The striking similarities between ABC‘s recently announced summer reality series The Glass House and CBS‘ veteran Big Brother were not lost on CBS brass. Four days after ABC’ announcement, CBS has fired a legal letter to ABC warning them that proceeding with the show will likely result in a legal action against it. (you can read the letter here.) Per ABC’s description, Glass House, executive produced by former Big Brother producer Kenny Rosen, features 14 contestants living and competing for a quarter million dollars in a wired, state-of-the-art house. “Given their behavior in this matter, we assume ABC will have no problem when we announce plans for our upcoming new series Dancin’ Wid Da Stars,” a CBS insider commented.
In the letter to Disney-ABC TV Group president Anne Sweeney and Walt Disney Co.’s General Counsel Alan Braverman, CBS’ outside counselor Scott A. Edelman notes the “striking” similarities between the two shows — one (Big Brother) based on a 1999 Dutch format and one (Glass House) billed as original — which he claims are “establishing a classic case of copyright infringement”. He also contends that the ABC series “is produced by a team of at least 18 former members of CBS’ Big Brother production stuff — all of whom were privy to trade secrets and other confidential, proprietary information and signed broad and binding non-disclosure agreements in connection with Big Brother.” Named in the document are Rosen; ABC’s VP Alternative Programming Corie Henson, also a former Big Brother producer; and Mike O’Sullivan, who served as supervising producer on Big Brother for at least eight years and is now involved in the production of Glass House. “We believe that it is impossible for the signatories of the Big Brother non-disclosure agreements to develop and produce a show as similar as Glass House without breaching their contractual obligations by disclosing or utilizing protected information,” the letter contends. Rosen, Henson and O’Sullivan, who all signed non-disclosure agreements when working on Big Brother, have received separate warning letters from CBS today.

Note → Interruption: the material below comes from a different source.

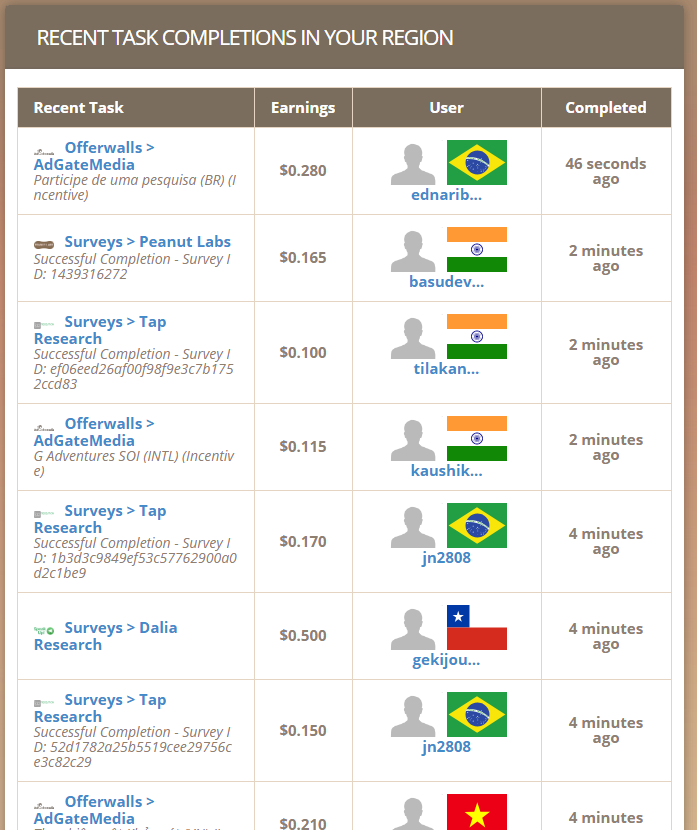Open the Surveys > Dalia Research link
Viewport: 697px width, 830px height.
pos(120,628)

The letters are designed to serve as a deterrent as they stops short of initiating legal action. “In the strongest possible terms, we must admonish ABC and anyone in the development or production of Glass House that they will be acting at their own peril if they continue to proceed in this manner, and that CBS has instructed us to pursue all available remedies if this course of conduct continues,” Edelman’s letter to ABC said. The letter hints at those potential remedies by listing the legal violations it could go after ABC for if the network proceeds with Glass House. “We hereby put ABC on notice that its continued development and production of Glass House exposes ABC to liability, including damages and injunctive relief, for violation of the Copyright Act, including breach of non-disclosure agreements and misappropriation of trade secrets,” the letter said.
Winning a pure copyright lawsuit in reality TV has proved almost impossible as evidenced by CBS’ own experience in another legal battle with ABC over ABC’s Survivor clone I’m A Celebrity … Get Me Out Of Here!. CBS lost the 2003 effort to block the ABC series from airing. (The I’m a Celebrity format was later picked up by NBC but fizzled in both of its U.S. incarnations.) However, the case over Glass House is more complex as it also involves alleged non-disclosure agreement and trade secrets violations.